Putusan BI Untungkan Industri Pasar Modal

Pelaku pasar modal menyambut baik keputusan Bank Indonesia yang mempertahankan tingkat suku bunga acuan atau BI Rate di level 6,5 persen.

Tingkat suku bunga acuan sebesar itu dinilai cukup ideal untuk kondisi perekonomian Indonesia saat ini dan akan mendorong aliran dana lebih besar ke pasar modal.

Equity Head First Asia Capital Ivan Kurniawan di Jakarta, Jumat (3/9), mengatakan, keputusan BI yang tidak menaikkan suku bunga acuan di atas 6,5 persen cukup menguntungkan bagi industri pasar modal.

Pasalnya, suku bunga yang relatif rendah mendorong investor untuk lebih banyak menempatkan dananya di pasar modal daripada di pasar uang atau dalam bentuk tabungan di bank.

Suku bunga acuan yang tetap berada di level 6,5 persen ini, lanjut Ivan, juga akan mendorong perbankan untuk lebih banyak menyalurkan kredit ke sektor riil. Ini akan membuka kemungkinan lebih besar bagi para emiten di Bursa Efek Indonesia (BEI) untuk melakukan ekspansi usaha.

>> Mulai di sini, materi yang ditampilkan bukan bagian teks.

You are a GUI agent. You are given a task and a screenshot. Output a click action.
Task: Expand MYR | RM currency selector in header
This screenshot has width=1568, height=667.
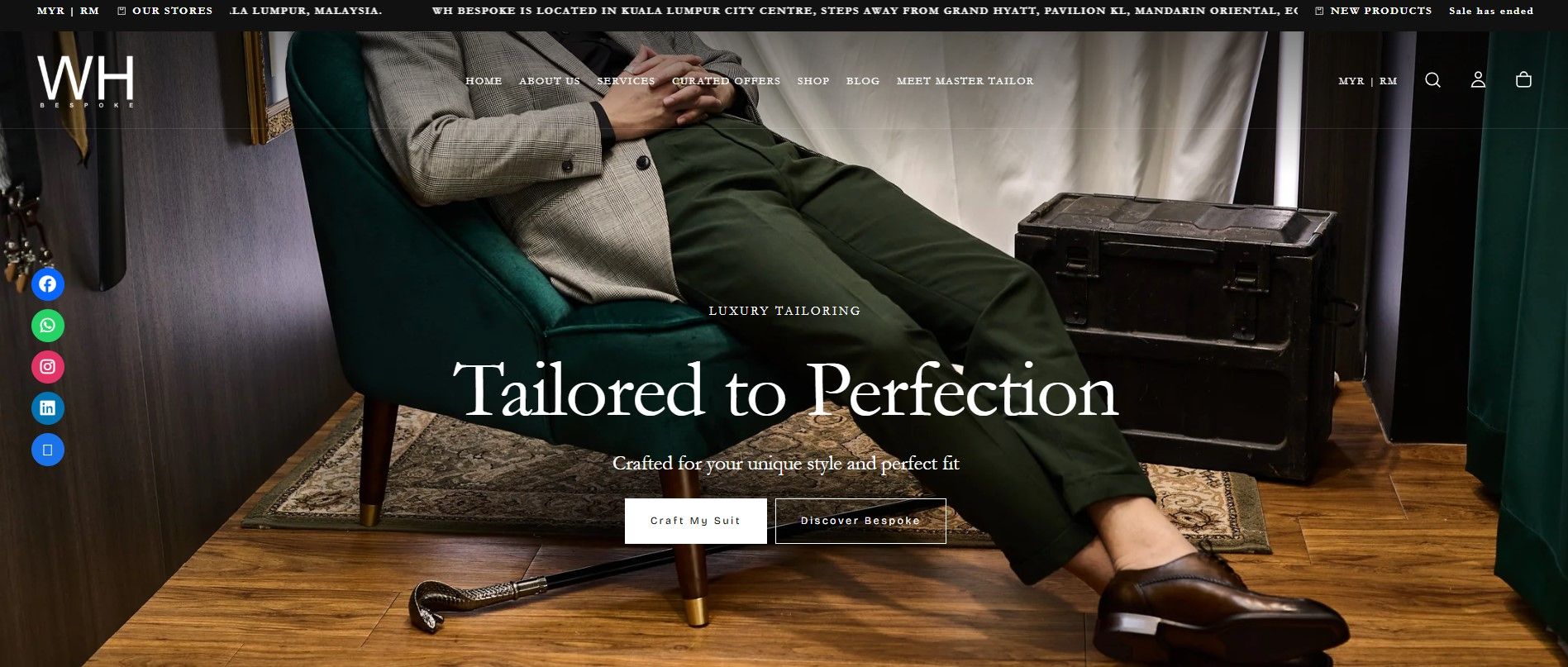[x=1367, y=81]
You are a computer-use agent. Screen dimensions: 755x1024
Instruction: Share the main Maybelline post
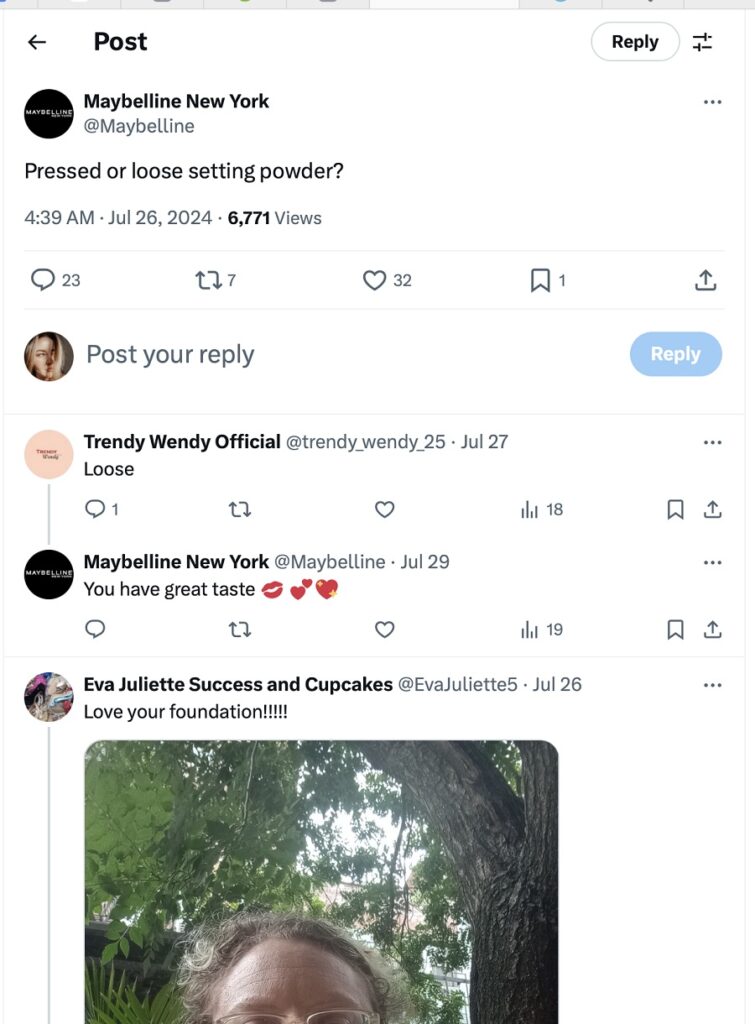(706, 280)
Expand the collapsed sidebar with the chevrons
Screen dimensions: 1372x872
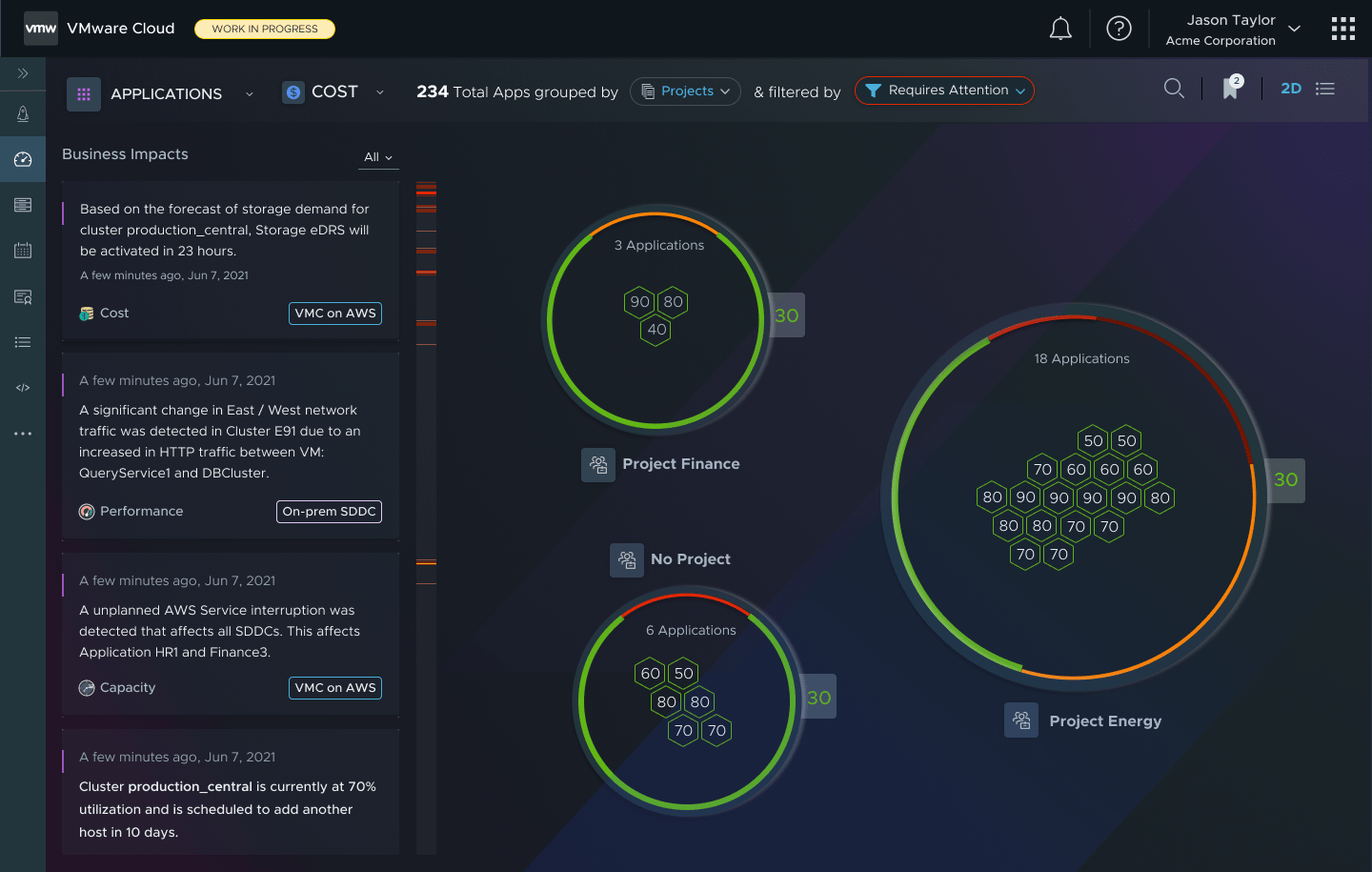click(23, 72)
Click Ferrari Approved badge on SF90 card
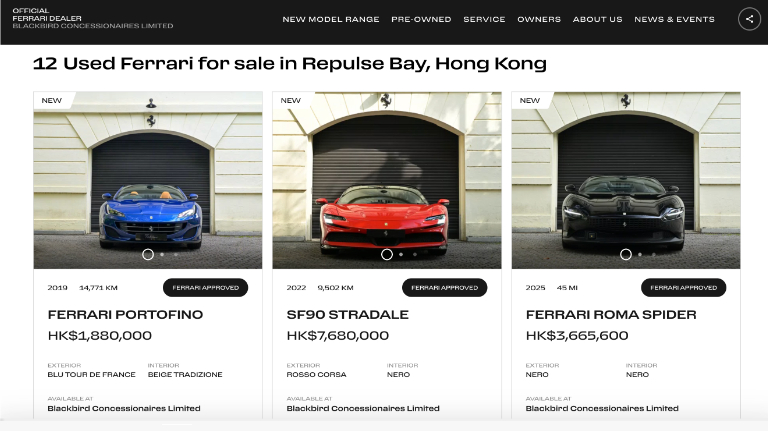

”Bagi emiten, ini jelas menguntungkan. Biaya modal (cost of fund) mereka tidak akan naik sehingga bisa melakukan ekspansi lebih luas,” katanya.

Sebelumnya, pelaku pasar modal memperkirakan BI akan menaikkan suku bunga acuan menyusul tingginya tekanan inflasi selama beberapa bulan terakhir.

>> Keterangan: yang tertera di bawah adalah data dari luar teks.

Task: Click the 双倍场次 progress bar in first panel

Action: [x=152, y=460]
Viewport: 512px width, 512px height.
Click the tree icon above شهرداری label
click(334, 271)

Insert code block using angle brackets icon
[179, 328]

Kenaikan harga beberapa komoditas membuat inflasi Agustus 2010 mencapai 0,76 persen dan inflasi Januari-Agustus mencapai 4,82 persen.

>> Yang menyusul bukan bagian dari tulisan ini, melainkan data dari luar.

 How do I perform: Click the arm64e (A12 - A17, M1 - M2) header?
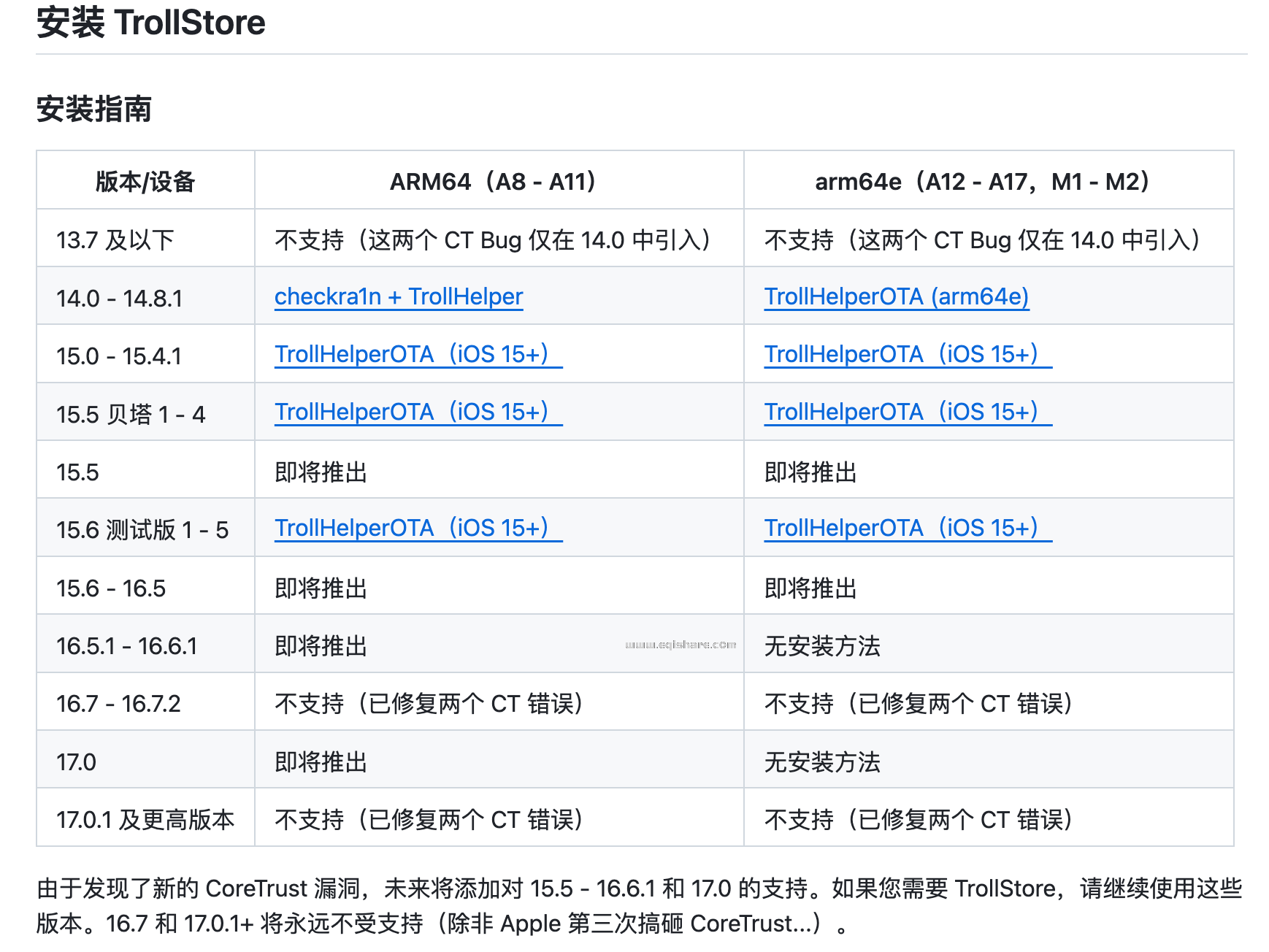988,181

Dengan kondisi itu, target inflasi pemerintah tahun ini sebesar 5,3 persen dipastikan tidak akan tercapai. Antusiasme pelaku pasar modal terhadap keputusan BI untuk tidak menaikkan suku bunga acuan tecermin dari kenaikan cukup signifikan Indeks Harga Saham Gabungan, yang terjadi di tengah kondisi bursa regional yang kurang kondusif.

Pada perdagangan saham di BEI, Jumat (3/9), IHSG ditutup naik 42,1 poin atau 1,34 persen ke level 3.164. Adapun Indeks LQ-45 naik 1,38 persen jadi 597,9 dan Indeks Kompas100 menguat 1,35 persen menjadi 751.

Dari 10 sektor saham di BEI, indeks sektor konsumsi memimpin laju kenaikan tertinggi, yaitu 3,83 persen. Kemudian diikuti penguatan indeks saham pertambangan, keuangan, perdagangan, manufaktur, dan industri dasar.

Sementara indeks bursa regional ditutup bervariasi yang dipengaruhi ketidakpastian bursa global, terutama bursa Amerika dan Eropa. Indeks Shanghai di China, misalnya, turun 0,01 persen dan Indeks Strait Times di Singapura naik tipis 0,23 persen.

Sebelumnya, pengamat ekonomi Tony Prasetiantono dan Ferry Latuhihin mengatakan, untuk menahan laju inflasi yang terus meningkat, BI tidak harus menaikkan BI Rate.